YanıtlaSilokudum gerizekalı
YanıtlaSilasıl umut sarıkaya'nın ne ekmeğini yedik be
YanıtlaSilne biçim yazıyosun be. okumak da koydu. göt olmuş gibi bön bön ekrana bakıyorum. gülecektik, kusana kadar, kakara kikiri hazırlamıştık fon müziği ile kahkaha efektlerini. çok pis kelek attın şimdi oldu mu böyle...
YanıtlaSilÖperek uyandırdım bu sabah ayrılığı
YanıtlaSilFırından yeni çıkan bekleyişler satın aldım
Kırmızı mavi ekoseli yalnızlığımı serdim masaya
Manzaraysa ayrılığa sıfır
İşte her şey hazır
Acılarımla iki lafın belini kırdık
Yokluğunda bir kuş sütü eksik
Yalnızlığım ve ben; seni çok bekledik..
siminya varya duygularıma tercüman oldun cansın
İlk yazdığın gün okudum. Geldim şimdi bida okudum hala yazacak diyecek bir şeyim yok...
YanıtlaSilgüzel paylaşım
YanıtlaSilyeni fark ettim blogunu ne yazık ki.
YanıtlaSilokuması keyifli eline sağlık ve beyninin kıvrımlarına :)

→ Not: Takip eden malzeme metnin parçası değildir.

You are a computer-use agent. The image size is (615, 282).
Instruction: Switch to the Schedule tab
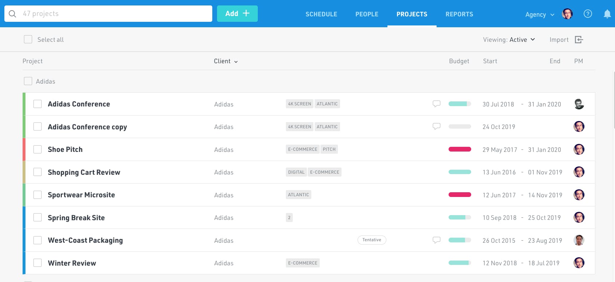[321, 14]
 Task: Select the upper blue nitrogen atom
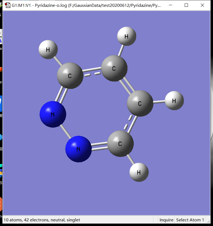pos(53,114)
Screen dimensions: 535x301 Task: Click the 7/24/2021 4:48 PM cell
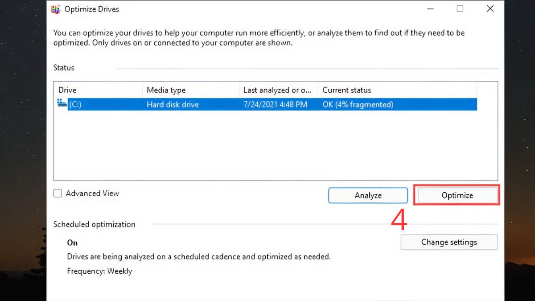coord(275,105)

bi çok kez söylenmiş bana da aynı hissi verdi /ben yazıyormuşum gibi sanki/
ama her zaman sen kadar eğlenceli montajlayamıyorum sanırım kelimeleri :)
alkışlar ve ıslık efektleri...
Yalnızlık zor şey arkadaşlar..
YanıtlaSilof lanet olsun sana, çok iyi yazıyosun.
YanıtlaSilkendimden mesleğimden varlığımdan tiksindim. yalnızım, kıskancım, öpüyorum.
hadi bea! dalga geçme olum benle, üzülüyorum :((((
YanıtlaSilpeki tam yaziyi okurken telefonun calmasi ve arayanin opet musteri hizmetleri olmasi.
YanıtlaSilBu yorum yazar tarafından silindi.
YanıtlaSilBeni opet bile aramadi
SilKucuk emrah moduna soktun herkesi.
SilBloğunuzda birden çok güzel paylaşımlar var.Bu paylaşımlarınız için teşekkür eder ve Galvaniz çöp konteyner olarak başarılarınızın devamını dileriz.